| MALDIquant-parallel {MALDIquant} | R Documentation |
Parallel Support in Package MALDIquant
Description
MALDIquant offers multi-core support using
mclapply and mcmapply. This
approach is limited to unix-based platforms.
Please note that not all functions benfit from parallelisation. Often the
overhead to create/copy objects outrun the time saving of parallel runs. This
is true for functions that are very fast to compute (e.g.
sqrt-transformation). That's why the default value for the
mc.cores argument in all functions is 1L.
It depends on the size of the dataset which step (often only
removeBaseline and
detectPeaks) benefits from parallelisation.

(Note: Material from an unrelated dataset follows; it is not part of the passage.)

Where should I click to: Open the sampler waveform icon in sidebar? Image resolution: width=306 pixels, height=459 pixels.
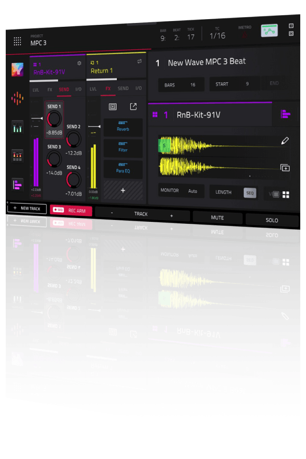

In general it is faster to encapsulate the complete workflow into a function
and parallelise it using mclapply instead of using the
mc.cores argument of each method. The reason is the reduced overhead
for object management (only one split/combine is needed instead of doing these
operations in each function again and again).
Details
The following functions/methods support the mc.cores argument:
See Also
Examples
## Not run:
## load package
library("MALDIquant")
## load example data
data("fiedler2009subset", package="MALDIquant")
## run single-core baseline correction
print(system.time(
b1 <- removeBaseline(fiedler2009subset, method="SNIP")
))
if(.Platform$OS.type == "unix") {
## run multi-core baseline correction
print(system.time(
b2 <- removeBaseline(fiedler2009subset, method="SNIP", mc.cores=2)
))
stopifnot(all.equal(b1, b2))
}
## parallelise complete workflow
workflow <- function(spectra, cores) {
s <- transformIntensity(spectra, method="sqrt", mc.cores=cores)
s <- smoothIntensity(s, method="SavitzkyGolay", halfWindowSize=10,
mc.cores=cores)
s <- removeBaseline(s, method="SNIP", iterations=100, mc.cores=cores)
s <- calibrateIntensity(s, method="TIC", mc.cores=cores)
detectPeaks(s, method="MAD", halfWindowSize=20, SNR=2, mc.cores=cores)
}
if(.Platform$OS.type == "unix") {
## parallelise the complete workflow is often faster because the overhead is
## reduced
print(system.time(
p1 <- unlist(parallel::mclapply(fiedler2009subset,
function(x)workflow(list(x), cores=1),
mc.cores=2), use.names=FALSE)
))
print(system.time(
p2 <- workflow(fiedler2009subset, cores=2)
))
stopifnot(all.equal(p1, p2))
}
## End(Not run)